:: EXERCISE AIM ::
Will you copy out every line of the listing below, changing nothing?

:: Records from a collection ::
════════
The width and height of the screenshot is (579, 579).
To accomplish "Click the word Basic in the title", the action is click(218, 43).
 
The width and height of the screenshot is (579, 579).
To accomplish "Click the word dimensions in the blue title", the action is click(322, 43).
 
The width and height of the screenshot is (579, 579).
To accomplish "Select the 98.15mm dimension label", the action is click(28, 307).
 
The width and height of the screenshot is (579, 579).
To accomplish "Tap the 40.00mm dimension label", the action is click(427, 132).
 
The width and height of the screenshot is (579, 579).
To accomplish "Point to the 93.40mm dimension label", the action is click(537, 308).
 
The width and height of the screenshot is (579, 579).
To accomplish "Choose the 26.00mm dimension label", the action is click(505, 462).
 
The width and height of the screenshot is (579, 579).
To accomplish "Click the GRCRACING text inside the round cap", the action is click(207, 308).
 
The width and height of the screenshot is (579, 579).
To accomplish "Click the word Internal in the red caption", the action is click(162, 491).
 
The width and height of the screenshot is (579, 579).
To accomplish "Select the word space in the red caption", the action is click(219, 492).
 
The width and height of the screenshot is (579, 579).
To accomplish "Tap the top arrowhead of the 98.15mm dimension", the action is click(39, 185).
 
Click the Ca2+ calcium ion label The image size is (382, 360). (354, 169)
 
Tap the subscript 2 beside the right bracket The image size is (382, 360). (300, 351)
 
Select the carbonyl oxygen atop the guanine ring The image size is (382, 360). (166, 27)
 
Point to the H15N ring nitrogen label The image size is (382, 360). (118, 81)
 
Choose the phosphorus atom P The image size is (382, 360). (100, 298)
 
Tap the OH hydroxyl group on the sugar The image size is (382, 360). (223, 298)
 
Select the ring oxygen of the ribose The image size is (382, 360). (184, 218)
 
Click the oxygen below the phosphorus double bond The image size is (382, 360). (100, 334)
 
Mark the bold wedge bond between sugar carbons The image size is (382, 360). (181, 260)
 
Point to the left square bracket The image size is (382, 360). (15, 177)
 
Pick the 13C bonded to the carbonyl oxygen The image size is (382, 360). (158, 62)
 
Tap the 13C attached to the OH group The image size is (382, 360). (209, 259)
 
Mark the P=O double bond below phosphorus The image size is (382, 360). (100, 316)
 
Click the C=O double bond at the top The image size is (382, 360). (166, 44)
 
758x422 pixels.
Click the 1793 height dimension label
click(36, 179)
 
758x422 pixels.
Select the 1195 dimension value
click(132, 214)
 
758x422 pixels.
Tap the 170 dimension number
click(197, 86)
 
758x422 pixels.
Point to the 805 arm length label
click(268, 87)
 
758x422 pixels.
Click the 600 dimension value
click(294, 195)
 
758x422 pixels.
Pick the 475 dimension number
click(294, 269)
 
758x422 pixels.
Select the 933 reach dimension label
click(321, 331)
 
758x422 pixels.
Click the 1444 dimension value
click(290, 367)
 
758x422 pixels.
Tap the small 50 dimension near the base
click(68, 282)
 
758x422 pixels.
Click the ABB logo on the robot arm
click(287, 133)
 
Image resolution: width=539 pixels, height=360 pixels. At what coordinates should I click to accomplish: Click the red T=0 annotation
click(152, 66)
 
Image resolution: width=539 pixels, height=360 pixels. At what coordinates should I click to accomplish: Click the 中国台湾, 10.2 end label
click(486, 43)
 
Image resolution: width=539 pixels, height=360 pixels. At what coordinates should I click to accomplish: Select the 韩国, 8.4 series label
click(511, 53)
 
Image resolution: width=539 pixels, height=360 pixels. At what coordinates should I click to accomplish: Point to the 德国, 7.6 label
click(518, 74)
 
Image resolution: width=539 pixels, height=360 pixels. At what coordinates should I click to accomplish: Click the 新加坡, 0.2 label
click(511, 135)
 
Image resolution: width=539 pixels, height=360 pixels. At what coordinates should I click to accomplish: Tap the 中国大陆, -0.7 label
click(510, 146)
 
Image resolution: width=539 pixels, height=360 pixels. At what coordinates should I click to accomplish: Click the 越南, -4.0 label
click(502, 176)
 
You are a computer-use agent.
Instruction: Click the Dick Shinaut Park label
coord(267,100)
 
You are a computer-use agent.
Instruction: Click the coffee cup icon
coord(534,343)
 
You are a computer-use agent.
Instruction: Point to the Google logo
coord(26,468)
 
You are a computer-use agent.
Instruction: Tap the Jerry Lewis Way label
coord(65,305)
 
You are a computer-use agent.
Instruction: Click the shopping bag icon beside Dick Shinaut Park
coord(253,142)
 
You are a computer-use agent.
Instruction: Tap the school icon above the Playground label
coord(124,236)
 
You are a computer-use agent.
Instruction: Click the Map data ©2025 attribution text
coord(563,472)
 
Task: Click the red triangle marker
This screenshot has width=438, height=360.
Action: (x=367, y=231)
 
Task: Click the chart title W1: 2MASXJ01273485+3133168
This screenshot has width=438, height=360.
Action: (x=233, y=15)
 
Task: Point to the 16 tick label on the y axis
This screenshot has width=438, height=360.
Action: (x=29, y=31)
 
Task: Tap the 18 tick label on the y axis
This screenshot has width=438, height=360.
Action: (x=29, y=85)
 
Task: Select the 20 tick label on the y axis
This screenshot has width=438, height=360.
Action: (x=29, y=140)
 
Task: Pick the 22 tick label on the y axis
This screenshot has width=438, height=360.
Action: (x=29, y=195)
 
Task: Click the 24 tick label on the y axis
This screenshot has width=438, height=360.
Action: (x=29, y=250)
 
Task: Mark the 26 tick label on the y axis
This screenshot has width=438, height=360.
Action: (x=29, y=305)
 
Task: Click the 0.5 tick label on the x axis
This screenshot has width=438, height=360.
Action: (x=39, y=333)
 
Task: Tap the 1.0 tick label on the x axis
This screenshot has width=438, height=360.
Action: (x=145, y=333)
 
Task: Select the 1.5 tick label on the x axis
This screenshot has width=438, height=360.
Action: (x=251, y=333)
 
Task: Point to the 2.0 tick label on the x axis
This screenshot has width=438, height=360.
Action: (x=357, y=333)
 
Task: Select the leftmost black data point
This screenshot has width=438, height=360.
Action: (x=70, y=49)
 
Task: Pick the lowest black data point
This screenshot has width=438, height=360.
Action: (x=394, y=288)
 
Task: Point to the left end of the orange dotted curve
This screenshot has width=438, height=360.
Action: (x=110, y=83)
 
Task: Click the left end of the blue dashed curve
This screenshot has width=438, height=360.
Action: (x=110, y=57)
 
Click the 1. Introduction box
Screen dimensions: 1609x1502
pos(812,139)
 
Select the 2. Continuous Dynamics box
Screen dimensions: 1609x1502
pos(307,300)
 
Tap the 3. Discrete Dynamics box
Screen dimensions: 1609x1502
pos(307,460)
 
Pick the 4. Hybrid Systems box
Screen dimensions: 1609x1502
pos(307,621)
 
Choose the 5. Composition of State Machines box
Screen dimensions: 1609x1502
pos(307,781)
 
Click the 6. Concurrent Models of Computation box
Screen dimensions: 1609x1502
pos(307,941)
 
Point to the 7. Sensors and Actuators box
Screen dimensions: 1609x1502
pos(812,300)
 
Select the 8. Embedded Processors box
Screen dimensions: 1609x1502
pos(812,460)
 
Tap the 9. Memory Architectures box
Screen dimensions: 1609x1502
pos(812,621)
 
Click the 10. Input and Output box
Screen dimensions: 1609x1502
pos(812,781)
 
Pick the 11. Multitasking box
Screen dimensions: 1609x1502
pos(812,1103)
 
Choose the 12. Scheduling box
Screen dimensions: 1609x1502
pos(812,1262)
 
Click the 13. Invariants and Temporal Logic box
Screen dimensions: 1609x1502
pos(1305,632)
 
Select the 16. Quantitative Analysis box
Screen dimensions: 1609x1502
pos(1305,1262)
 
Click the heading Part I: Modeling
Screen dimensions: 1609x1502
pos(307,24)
════════
:: ANSWER TO THIS EXERCISE ::
The width and height of the screenshot is (579, 579).
To accomplish "Click the word Basic in the title", the action is click(218, 43).
 
The width and height of the screenshot is (579, 579).
To accomplish "Click the word dimensions in the blue title", the action is click(322, 43).
 
The width and height of the screenshot is (579, 579).
To accomplish "Select the 98.15mm dimension label", the action is click(28, 307).
 
The width and height of the screenshot is (579, 579).
To accomplish "Tap the 40.00mm dimension label", the action is click(427, 132).
 
The width and height of the screenshot is (579, 579).
To accomplish "Point to the 93.40mm dimension label", the action is click(537, 308).
 
The width and height of the screenshot is (579, 579).
To accomplish "Choose the 26.00mm dimension label", the action is click(505, 462).
 
The width and height of the screenshot is (579, 579).
To accomplish "Click the GRCRACING text inside the round cap", the action is click(207, 308).
 
The width and height of the screenshot is (579, 579).
To accomplish "Click the word Internal in the red caption", the action is click(162, 491).
 
The width and height of the screenshot is (579, 579).
To accomplish "Select the word space in the red caption", the action is click(219, 492).
 
The width and height of the screenshot is (579, 579).
To accomplish "Tap the top arrowhead of the 98.15mm dimension", the action is click(39, 185).
 
Click the Ca2+ calcium ion label The image size is (382, 360). (354, 169)
 
Tap the subscript 2 beside the right bracket The image size is (382, 360). (300, 351)
 
Select the carbonyl oxygen atop the guanine ring The image size is (382, 360). (166, 27)
 
Point to the H15N ring nitrogen label The image size is (382, 360). (118, 81)
 
Choose the phosphorus atom P The image size is (382, 360). (100, 298)
 
Tap the OH hydroxyl group on the sugar The image size is (382, 360). (223, 298)
 
Select the ring oxygen of the ribose The image size is (382, 360). (184, 218)
 
Click the oxygen below the phosphorus double bond The image size is (382, 360). (100, 334)
 
Mark the bold wedge bond between sugar carbons The image size is (382, 360). (181, 260)
 
Point to the left square bracket The image size is (382, 360). (15, 177)
 
Pick the 13C bonded to the carbonyl oxygen The image size is (382, 360). (158, 62)
 
Tap the 13C attached to the OH group The image size is (382, 360). (209, 259)
 
Mark the P=O double bond below phosphorus The image size is (382, 360). (100, 316)
 
Click the C=O double bond at the top The image size is (382, 360). (166, 44)
 
758x422 pixels.
Click the 1793 height dimension label
click(36, 179)
 
758x422 pixels.
Select the 1195 dimension value
click(132, 214)
 
758x422 pixels.
Tap the 170 dimension number
click(197, 86)
 
758x422 pixels.
Point to the 805 arm length label
click(268, 87)
 
758x422 pixels.
Click the 600 dimension value
click(294, 195)
 
758x422 pixels.
Pick the 475 dimension number
click(294, 269)
 
758x422 pixels.
Select the 933 reach dimension label
click(321, 331)
 
758x422 pixels.
Click the 1444 dimension value
click(290, 367)
 
758x422 pixels.
Tap the small 50 dimension near the base
click(68, 282)
 
758x422 pixels.
Click the ABB logo on the robot arm
click(287, 133)
 
Image resolution: width=539 pixels, height=360 pixels. At what coordinates should I click to accomplish: Click the red T=0 annotation
click(152, 66)
 
Image resolution: width=539 pixels, height=360 pixels. At what coordinates should I click to accomplish: Click the 中国台湾, 10.2 end label
click(486, 43)
 
Image resolution: width=539 pixels, height=360 pixels. At what coordinates should I click to accomplish: Select the 韩国, 8.4 series label
click(511, 53)
 
Image resolution: width=539 pixels, height=360 pixels. At what coordinates should I click to accomplish: Point to the 德国, 7.6 label
click(518, 74)
 
Image resolution: width=539 pixels, height=360 pixels. At what coordinates should I click to accomplish: Click the 新加坡, 0.2 label
click(511, 135)
 
Image resolution: width=539 pixels, height=360 pixels. At what coordinates should I click to accomplish: Tap the 中国大陆, -0.7 label
click(510, 146)
 
Image resolution: width=539 pixels, height=360 pixels. At what coordinates should I click to accomplish: Click the 越南, -4.0 label
click(502, 176)
 
You are a computer-use agent.
Instruction: Click the Dick Shinaut Park label
coord(267,100)
 
You are a computer-use agent.
Instruction: Click the coffee cup icon
coord(534,343)
 
You are a computer-use agent.
Instruction: Point to the Google logo
coord(26,468)
 
You are a computer-use agent.
Instruction: Tap the Jerry Lewis Way label
coord(65,305)
 
You are a computer-use agent.
Instruction: Click the shopping bag icon beside Dick Shinaut Park
coord(253,142)
 
You are a computer-use agent.
Instruction: Tap the school icon above the Playground label
coord(124,236)
 
You are a computer-use agent.
Instruction: Click the Map data ©2025 attribution text
coord(563,472)
 
Task: Click the red triangle marker
This screenshot has width=438, height=360.
Action: (x=367, y=231)
 
Task: Click the chart title W1: 2MASXJ01273485+3133168
This screenshot has width=438, height=360.
Action: (x=233, y=15)
 
Task: Point to the 16 tick label on the y axis
This screenshot has width=438, height=360.
Action: (x=29, y=31)
 
Task: Tap the 18 tick label on the y axis
This screenshot has width=438, height=360.
Action: (x=29, y=85)
 
Task: Select the 20 tick label on the y axis
This screenshot has width=438, height=360.
Action: (x=29, y=140)
 
Task: Pick the 22 tick label on the y axis
This screenshot has width=438, height=360.
Action: (x=29, y=195)
 
Task: Click the 24 tick label on the y axis
This screenshot has width=438, height=360.
Action: (x=29, y=250)
 
Task: Mark the 26 tick label on the y axis
This screenshot has width=438, height=360.
Action: (x=29, y=305)
 
Task: Click the 0.5 tick label on the x axis
This screenshot has width=438, height=360.
Action: (x=39, y=333)
 
Task: Tap the 1.0 tick label on the x axis
This screenshot has width=438, height=360.
Action: (x=145, y=333)
 
Task: Select the 1.5 tick label on the x axis
This screenshot has width=438, height=360.
Action: (x=251, y=333)
 
Task: Point to the 2.0 tick label on the x axis
This screenshot has width=438, height=360.
Action: (x=357, y=333)
 
Task: Select the leftmost black data point
This screenshot has width=438, height=360.
Action: (x=70, y=49)
 
Task: Pick the lowest black data point
This screenshot has width=438, height=360.
Action: (x=394, y=288)
 
Task: Point to the left end of the orange dotted curve
This screenshot has width=438, height=360.
Action: (x=110, y=83)
 
Task: Click the left end of the blue dashed curve
This screenshot has width=438, height=360.
Action: (x=110, y=57)
 
Click the 1. Introduction box
Screen dimensions: 1609x1502
pos(812,139)
 
Select the 2. Continuous Dynamics box
Screen dimensions: 1609x1502
pos(307,300)
 
Tap the 3. Discrete Dynamics box
Screen dimensions: 1609x1502
pos(307,460)
 
Pick the 4. Hybrid Systems box
Screen dimensions: 1609x1502
pos(307,621)
 
Choose the 5. Composition of State Machines box
Screen dimensions: 1609x1502
pos(307,781)
 
Click the 6. Concurrent Models of Computation box
Screen dimensions: 1609x1502
pos(307,941)
 
Point to the 7. Sensors and Actuators box
Screen dimensions: 1609x1502
pos(812,300)
 
Select the 8. Embedded Processors box
Screen dimensions: 1609x1502
pos(812,460)
 
Tap the 9. Memory Architectures box
Screen dimensions: 1609x1502
pos(812,621)
 
Click the 10. Input and Output box
Screen dimensions: 1609x1502
pos(812,781)
 
Pick the 11. Multitasking box
Screen dimensions: 1609x1502
pos(812,1103)
 
Choose the 12. Scheduling box
Screen dimensions: 1609x1502
pos(812,1262)
 
Click the 13. Invariants and Temporal Logic box
Screen dimensions: 1609x1502
pos(1305,632)
 
Select the 16. Quantitative Analysis box
Screen dimensions: 1609x1502
pos(1305,1262)
 
Click the heading Part I: Modeling
Screen dimensions: 1609x1502
pos(307,24)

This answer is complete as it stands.